- _INSTRUCTION_: Copy out the rows between the line holding "Task: Click the context" and the line holding "Action: 566,57", inclusive, reproducing each one verbatim.

- _MATERIAL TO PROCESS_:
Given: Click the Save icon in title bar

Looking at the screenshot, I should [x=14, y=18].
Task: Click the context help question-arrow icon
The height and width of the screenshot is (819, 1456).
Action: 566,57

--

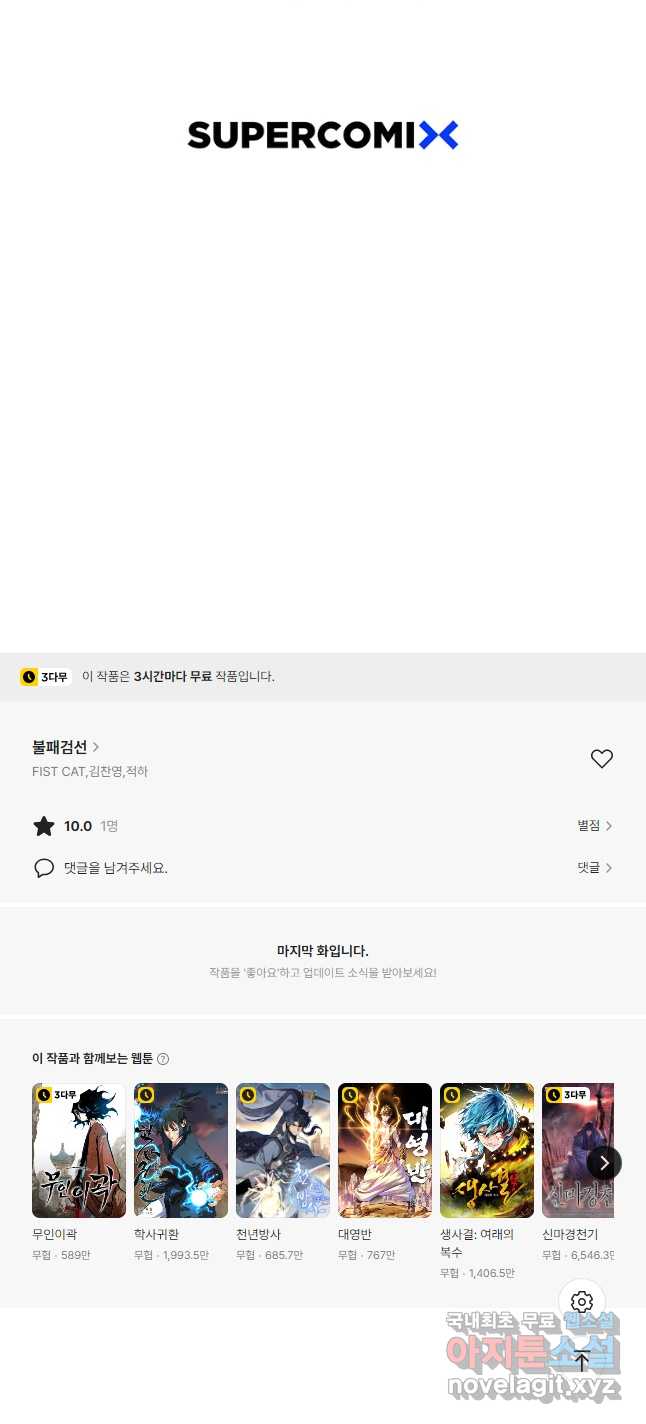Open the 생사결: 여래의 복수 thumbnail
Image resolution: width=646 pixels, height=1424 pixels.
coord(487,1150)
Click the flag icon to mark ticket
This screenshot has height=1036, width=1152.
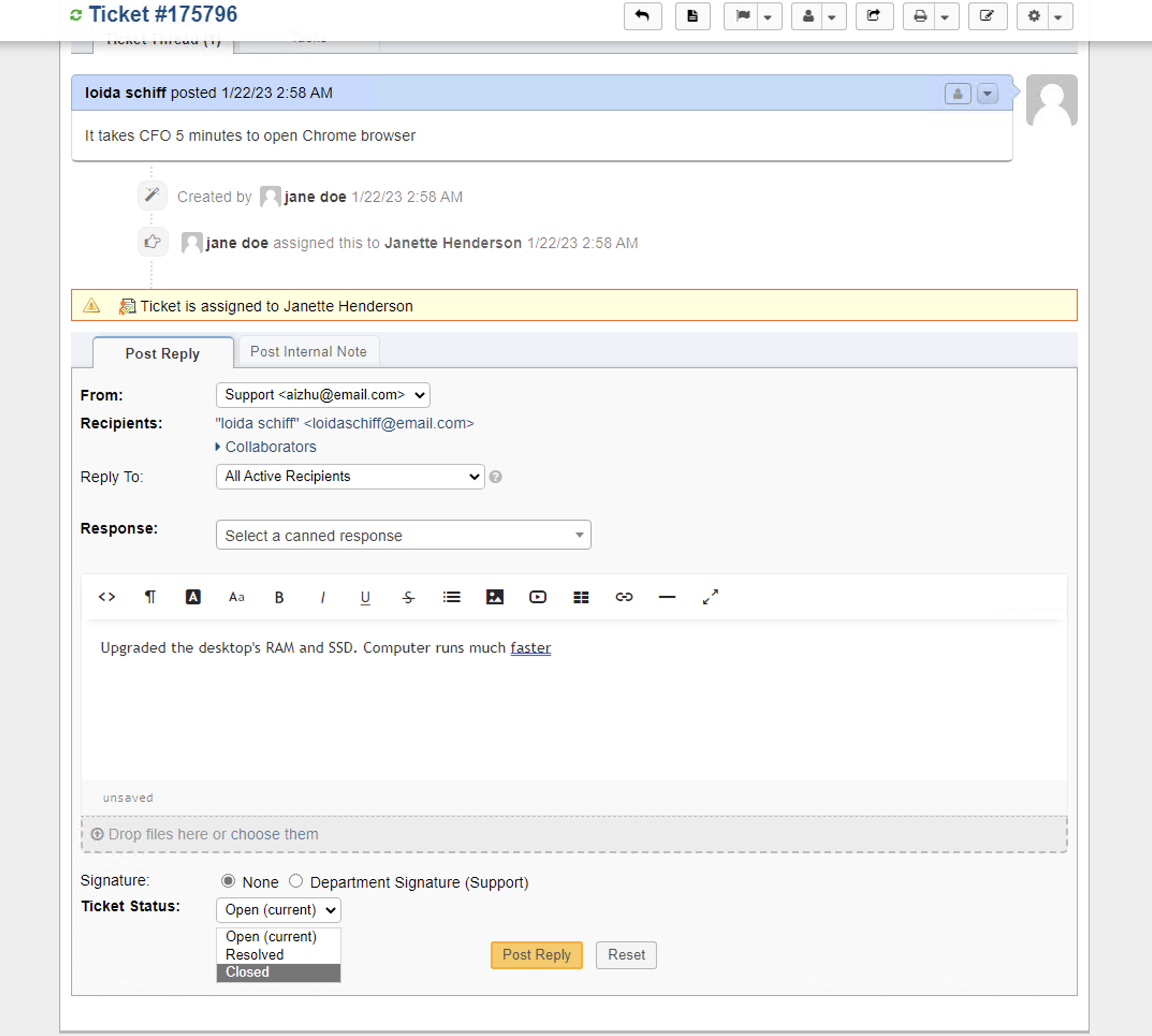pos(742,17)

---

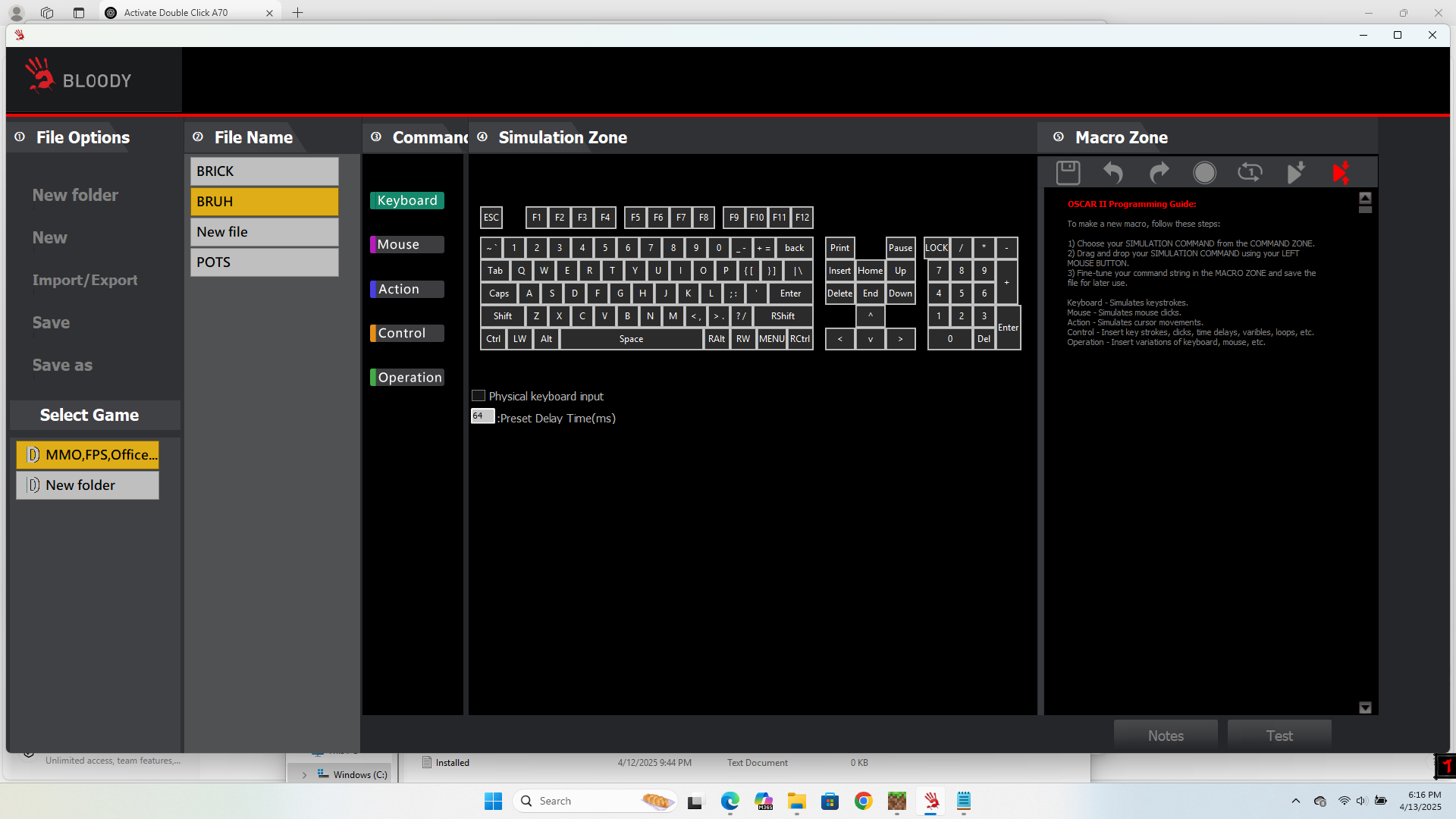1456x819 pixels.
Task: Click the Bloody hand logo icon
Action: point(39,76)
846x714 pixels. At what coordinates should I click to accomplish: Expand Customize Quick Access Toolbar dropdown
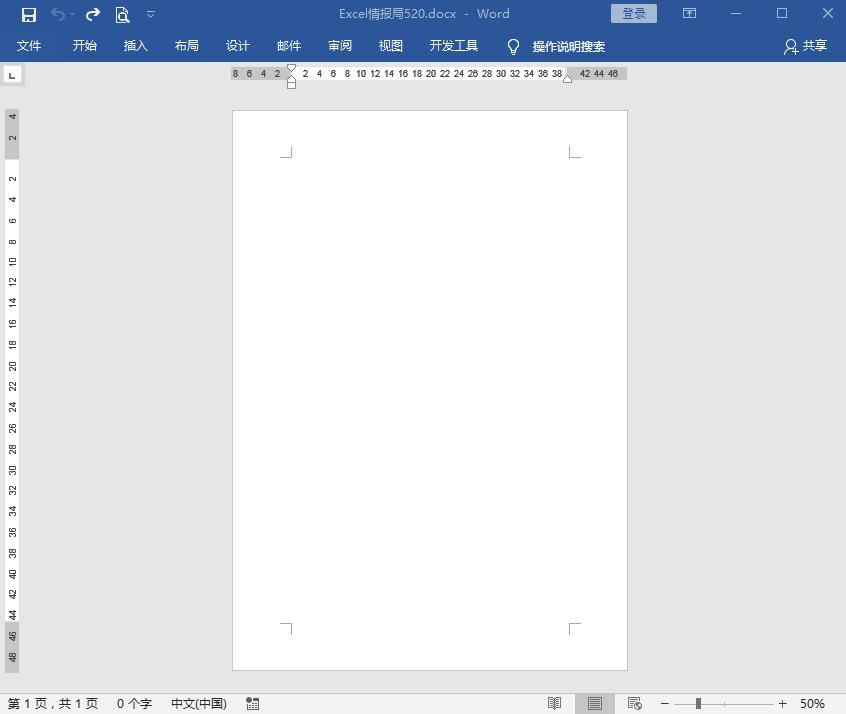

- _IN RESPONSE_:
Task: Click the context help question-arrow icon
The height and width of the screenshot is (819, 1456).
Action: 566,57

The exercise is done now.